Schritt 4 – Quellen und Kontexte sichtbar machen
Nenne bewusst, aus welchen Kontexten deine Ideen stammen: Interviews, Fachliteratur, eigene Forschung, Kundenerfahrung.
Du kannst Quellen auch erzählerisch einbauen: „In einem Gespräch mit dem Neurokognitions-Wissenschaftler Franz Hütter wurde mir wieder klar, wie wichtig …“. Verlinke dann zum Interview oder Blogpost.
Schritt 5 – Stringent argumentieren
Bau deine Argumentation wie eine kleine Kette auf:
Ausgangspunkt: „Viele verbinden Wissenschaftlichkeit nur mit Uni und Labor.“
Begründung: „Historisch kommt der Begriff zwar aus der akademischen Forschung, aber seine Prinzipien – Klarheit, Überprüfbarkeit, Reflexion – lassen sich auf jede Form von Wissensarbeit anwenden.“
Schlussfolgerung: „Wenn wir diese Prinzipien auch in Texte, Konzepte und Entscheidungen außerhalb der Wissenschaft holen, werden unsere Argumente nachvollziehbarer – und unsere Expertise sichtbarer.“
So eine dreistufige Kette (Ausgangspunkt → Begründung → Schlussfolgerung) kannst du für jede zentrale Aussage im Artikel nutzen.
Das Ergebnis: Klarere, nachvollziehbarere Texte
Wenn du die Prinzipien der Wissenschaftlichkeit auf deine Texte und Konzepte anwendest, bekommst du mehr als „korrekte“ Fußnoten – du gewinnst Klarheit im Kopf und Vertrauen bei deinen Adressat:innen.
Du trennst sauber zwischen Beobachtung, Interpretation und Meinung – und wirkst dadurch deutlich klarer und glaubwürdiger.
Du kannst Entscheidungen und Empfehlungen besser begründen, weil du deine Argumentationskette explizit durchgehst.
Deine Texte werden strukturierter: Kernfrage, Belege, Schlussfolgerung – statt loses Sammelsurium aus Gedanken und Zitaten.
Du gewinnst Sicherheit, wenn du dich öffentlich äußerst, weil du weißt, woher deine Aussagen kommen und wie belastbar sie sind.
Du trainierst eine Haltung der Neugier und Korrekturbereitschaft – und kannst so auch in komplexen Debatten gelassener bleiben.
Voilá: Mit der Wissenschaftlichkeits-„Brille“ ändert sich für dich ganz konkret etwas in deiner täglichen Wissensarbeit und in deinen Texten.
Was, wenn wir alle etwas wissenschaftlicher denken würden?
Wissenschaftlich hat auch eine gesellschaftliche Dimension.
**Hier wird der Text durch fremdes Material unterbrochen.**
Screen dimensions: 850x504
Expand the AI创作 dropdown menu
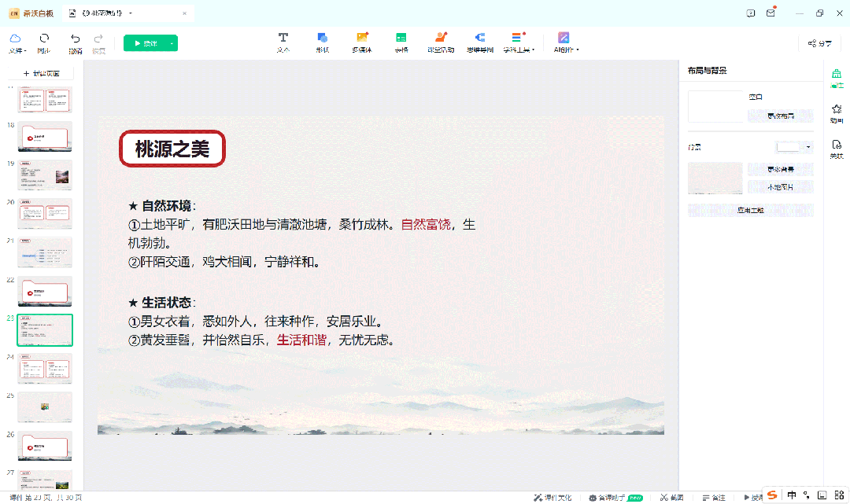566,42
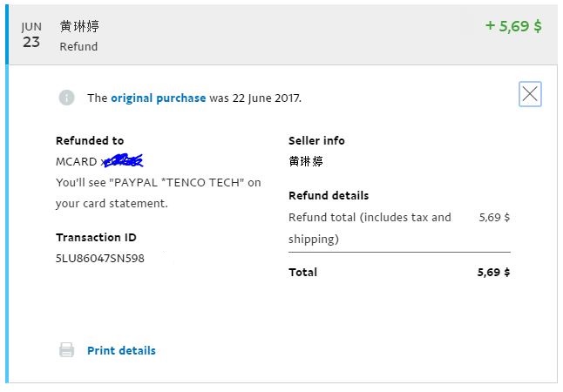563x392 pixels.
Task: Click the 黄琳婷 name in header row
Action: tap(79, 26)
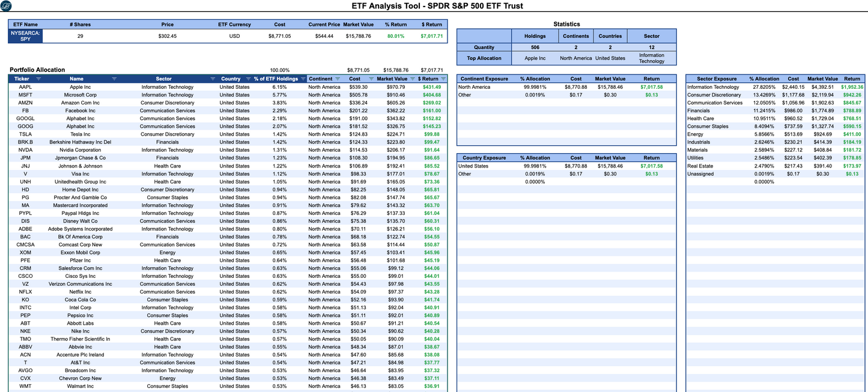Click the AAPL ticker
The image size is (868, 392).
[25, 86]
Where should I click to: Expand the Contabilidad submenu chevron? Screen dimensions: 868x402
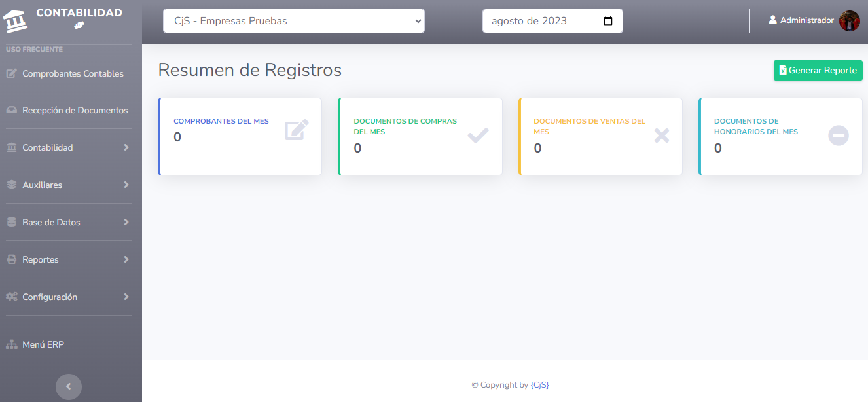click(x=126, y=148)

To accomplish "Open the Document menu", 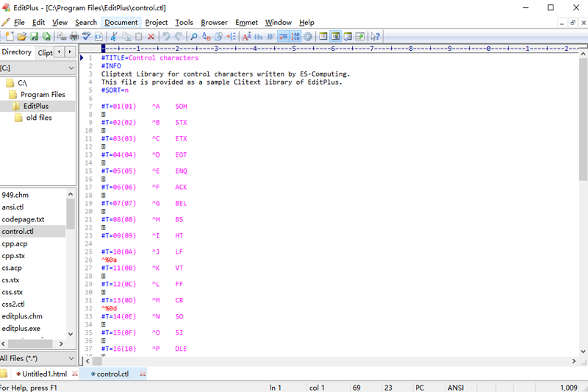I will (121, 22).
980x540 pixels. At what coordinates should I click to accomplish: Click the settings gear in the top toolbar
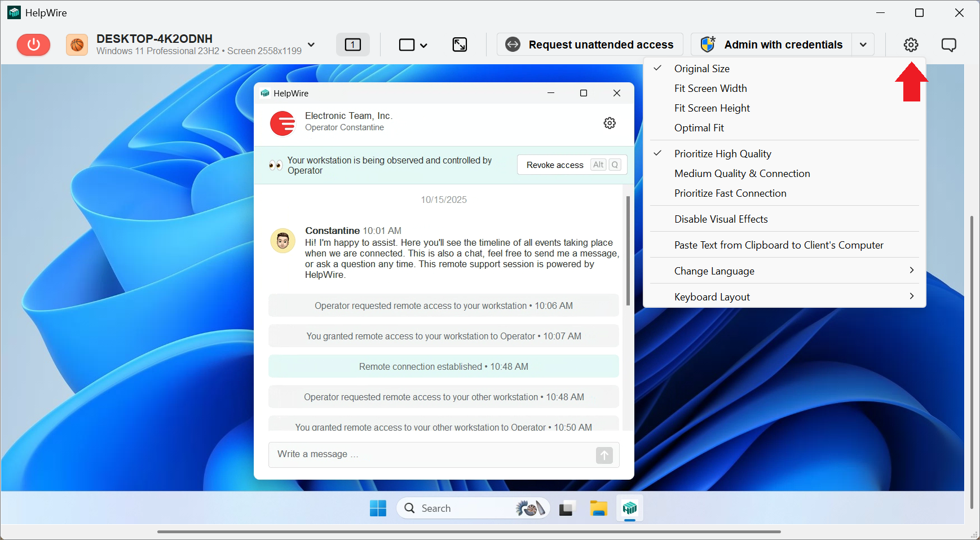pos(911,45)
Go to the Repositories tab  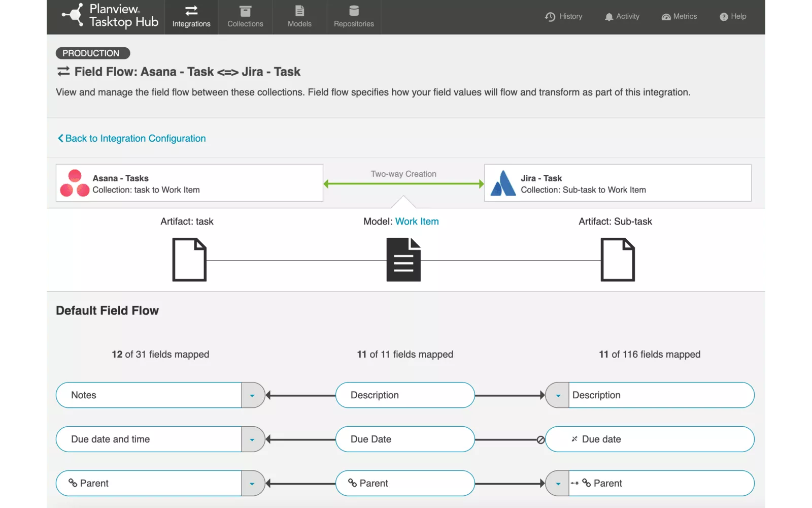[x=354, y=17]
Eine ursprüngliche Absicht war die „Aufhellung“ oder „Aufklärung“, in Englisch “Enlightenment”. Diese Denkweise kann heilsam sein. Die Menschen neigen dazu, Angst vor Komplexität und Geschehnissen zu haben, die sie nicht verstehen. Diese Angst, vor allem, wenn sie unreflektiert bleibt, kann zu Verhaltensweisen führen, die unserer Gemeinschaft sehr schaden können.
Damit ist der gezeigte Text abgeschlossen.